As I posted elsewhere the sauce was thicker than I expected, you might notice that from the photos but his approach involves cooking on a slow flame and gradually adding the sauce in little portions stirring them into a dish and adding more until the final consistency is right. So there is no laddlefuls of watery base being quickly boiled off on a high heat at this BIR though have seen this in TA, because it's not required.
thanks for all the thoughts on the scales - i think it best to invest in the digital ones as suggested by josh - i'll get some this weekend.
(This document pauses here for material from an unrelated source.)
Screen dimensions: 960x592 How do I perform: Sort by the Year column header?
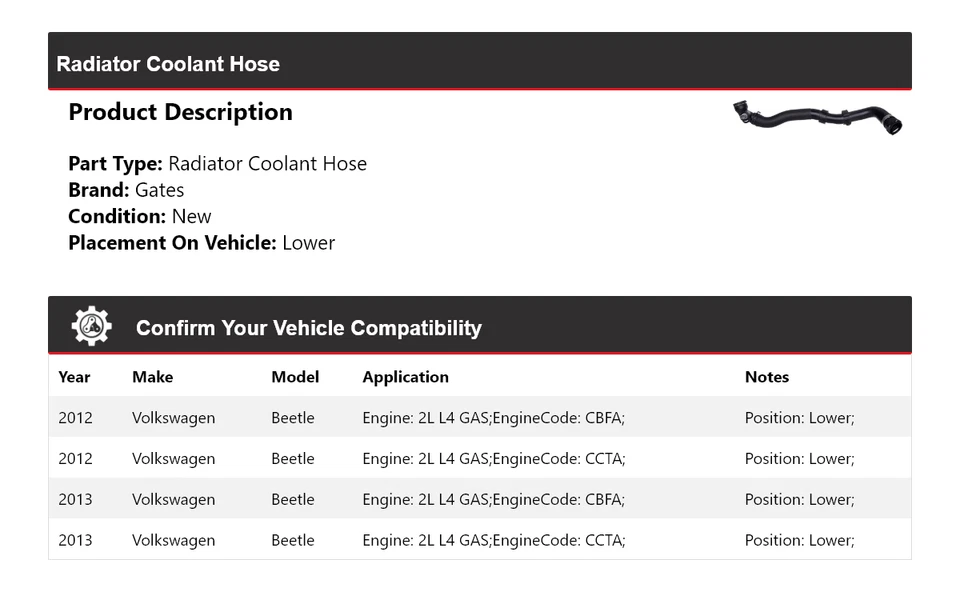(74, 377)
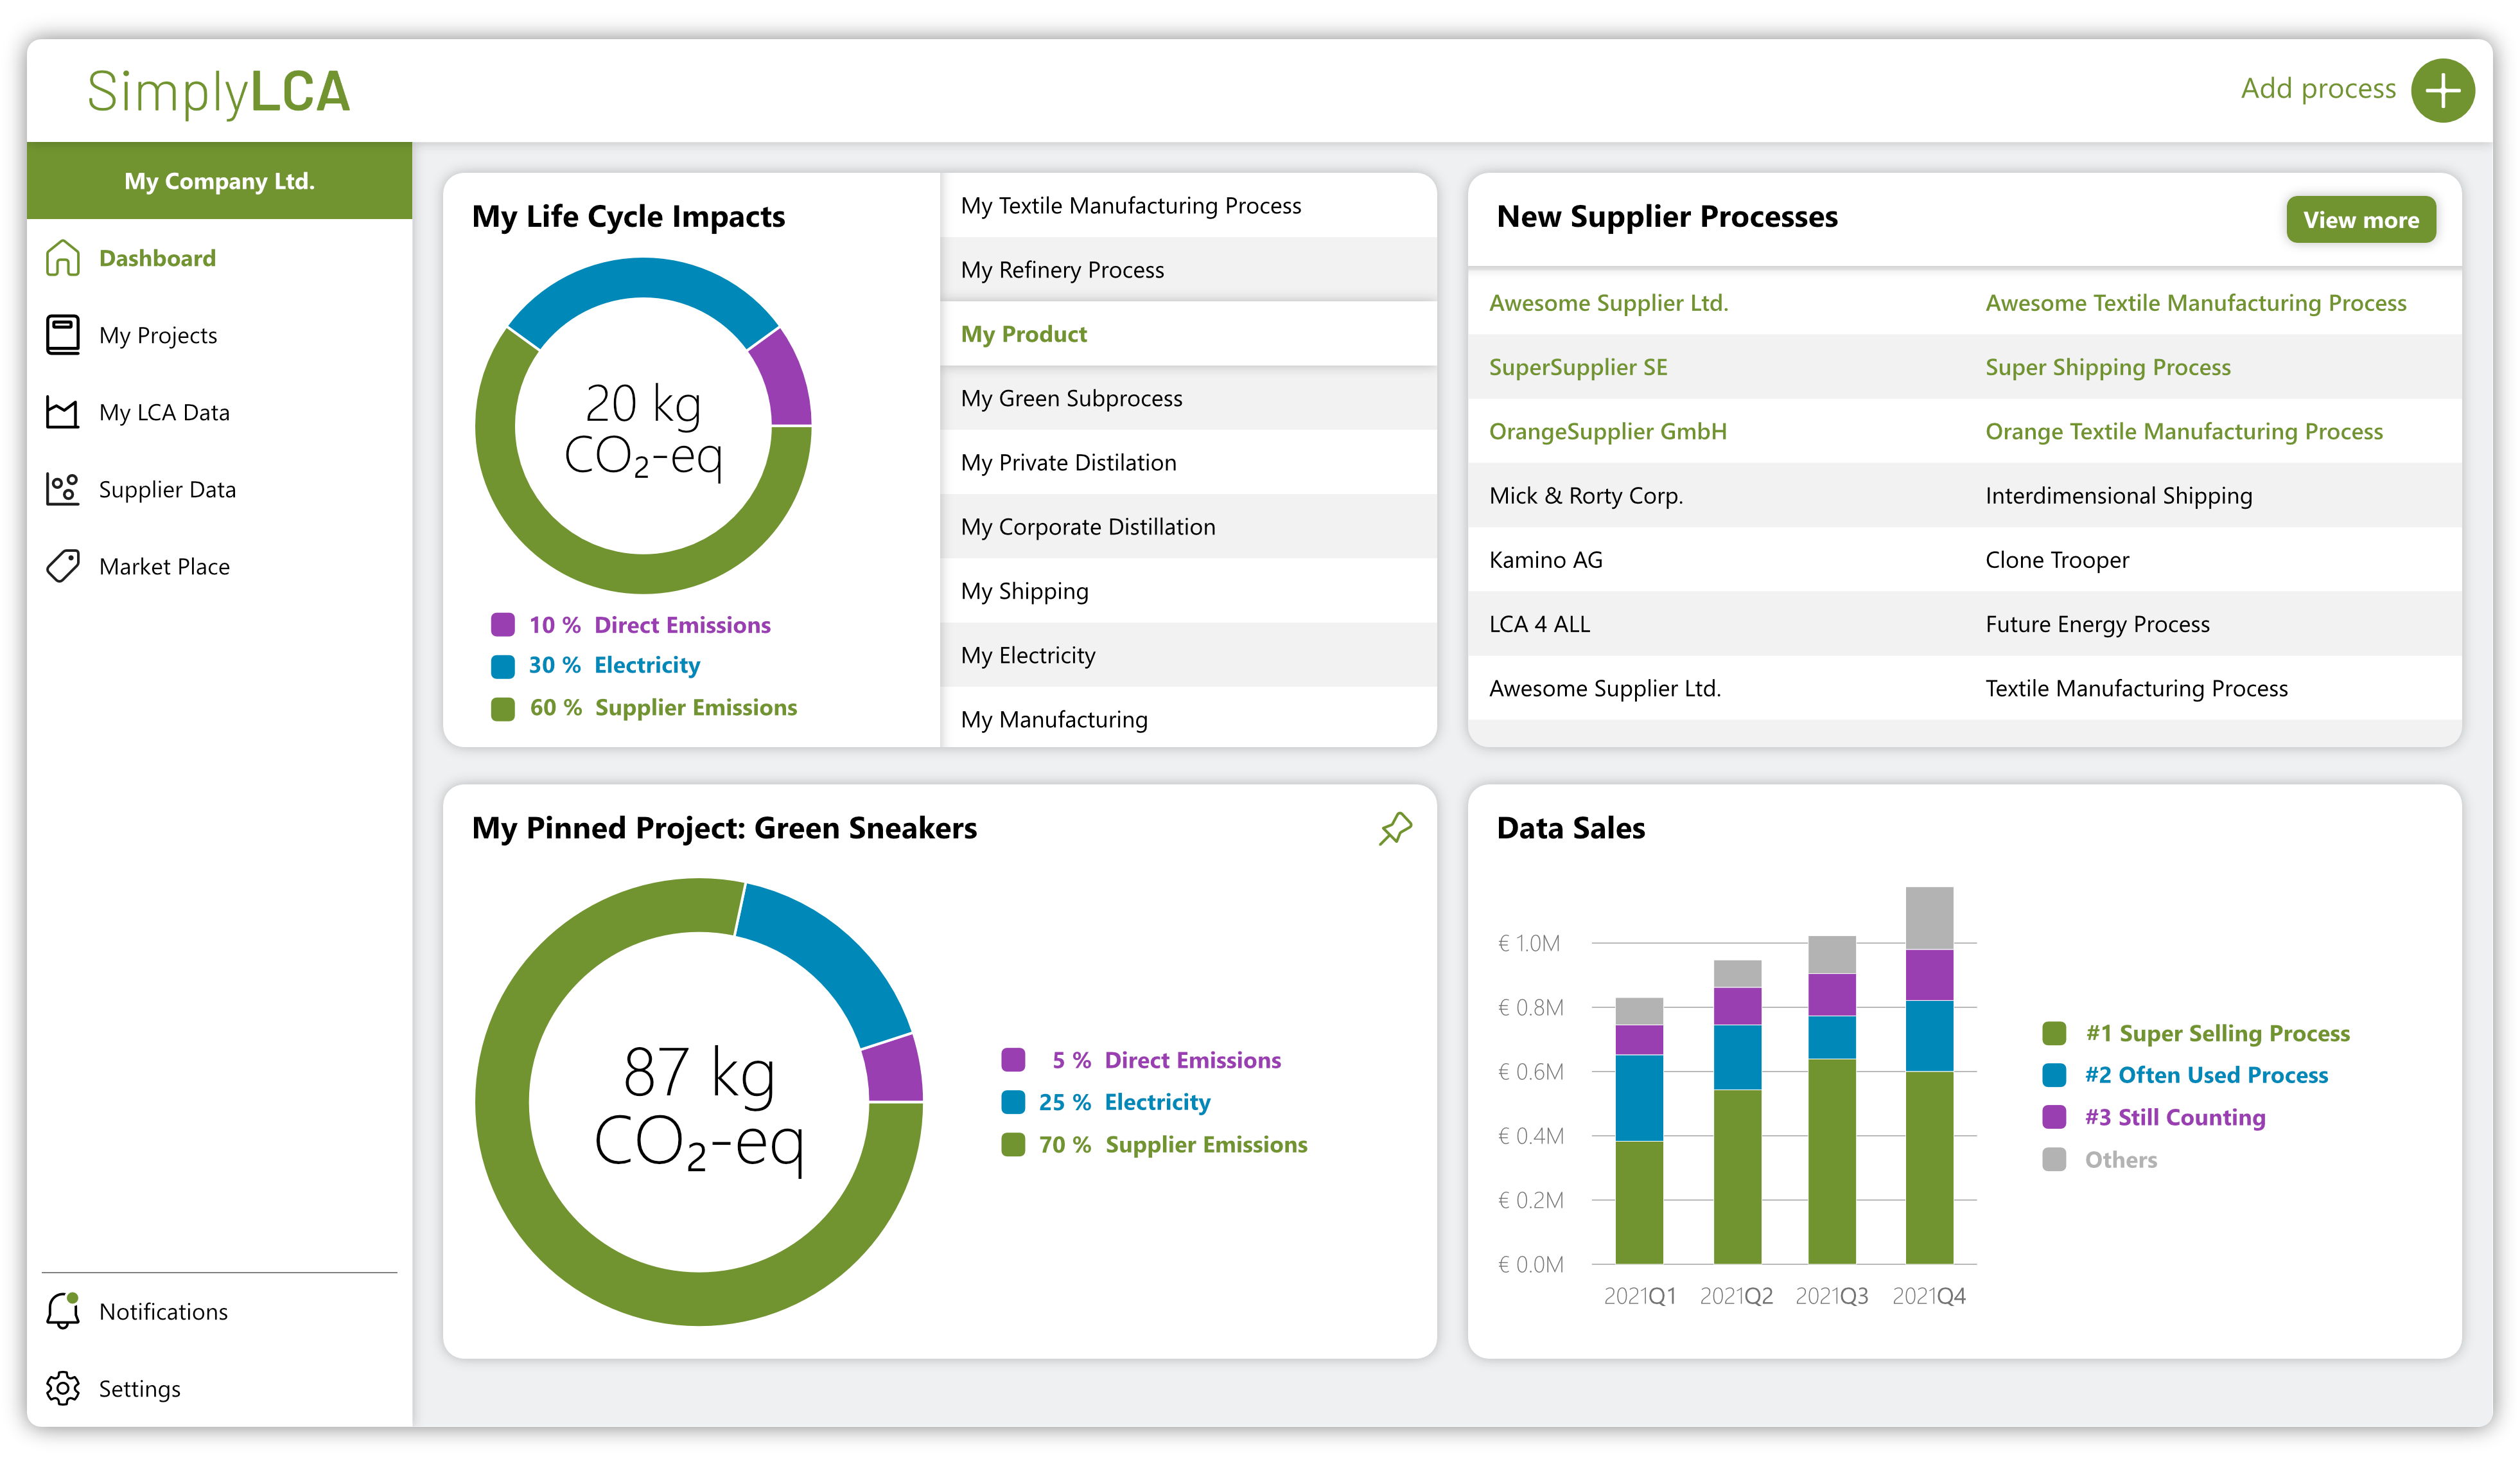Click the My Projects book icon
This screenshot has width=2520, height=1466.
[x=62, y=335]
on the above Panpot quote very timely.
i cooked 3 off basic madras sauces last night using the base. the 1st using my normal max burner frying/boil off method. the dish was ready much sooner than normal. i spoilt the dish a little by adding too much onion paste (2 heaped tbsp). for no 2 and 3 i adopted Panpot's slow burner (ie i did not add water to the tom puree and dropped the flame to low throughout). i also adjusted the onion paste (it's the original version) to 2 tbsp. the only difference in no 2 & 3 was that no2 was 100% LB mix powder and no 3 50% LB and 50% bassar.
No2 & 3 were spot on for me (no 3 with the edge) and as good as i cooked just recently when i brought the jigsaw pieces together of onion paste, pre cooked garlic/ginger and passata.
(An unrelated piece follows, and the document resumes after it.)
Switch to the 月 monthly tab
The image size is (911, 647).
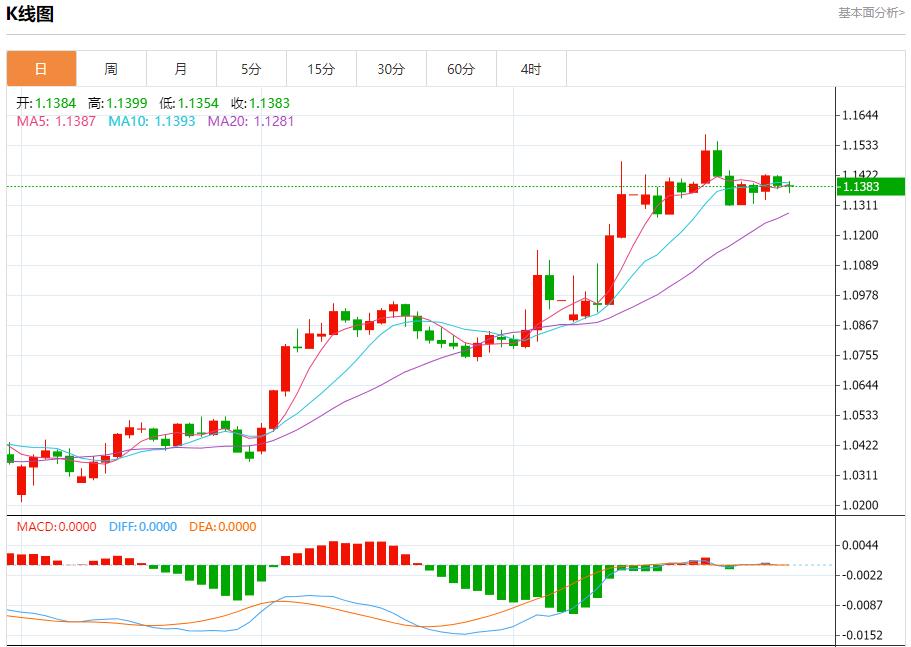(x=181, y=69)
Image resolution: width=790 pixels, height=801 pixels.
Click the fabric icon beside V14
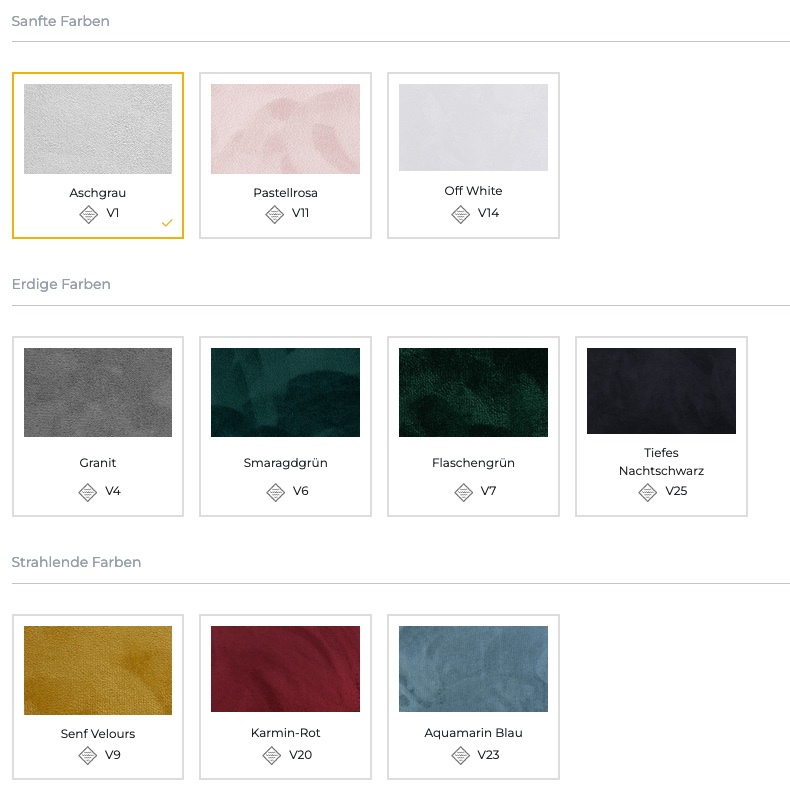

i can't say there was a significant difference in taste resulting from the base ie the marg. it does as panpot says however make the cooking very easy and consistent.
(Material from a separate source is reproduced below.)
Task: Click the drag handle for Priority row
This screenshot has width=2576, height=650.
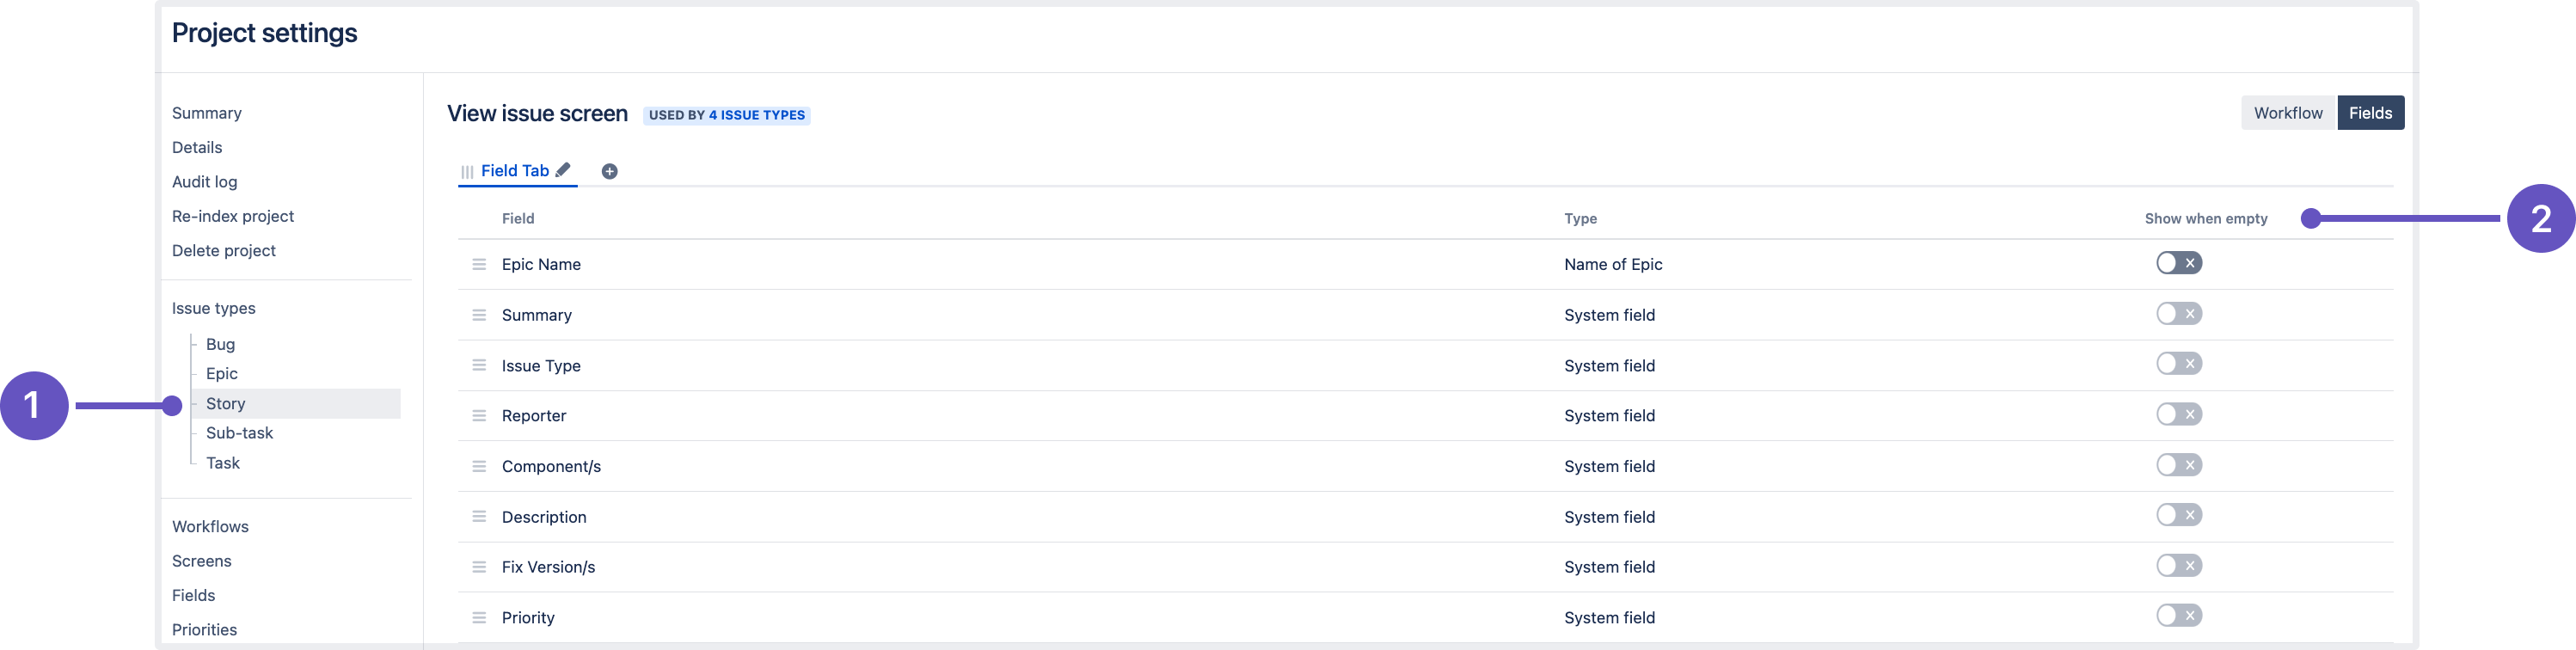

i intend to try out the bhuna & CTM recipes at the w/e as i remain intrigued with this base.
this is a very good base. i feel i now have a top 4 rather than a top 3 of bases and would need to do side by side comparison to work out which is best ie i can't push one of the existing out.
it's given me much food for thought and i'm very greatfull to panpot. this slow boat or slow flame certainly has some mileage in terms of ease and consistently good results.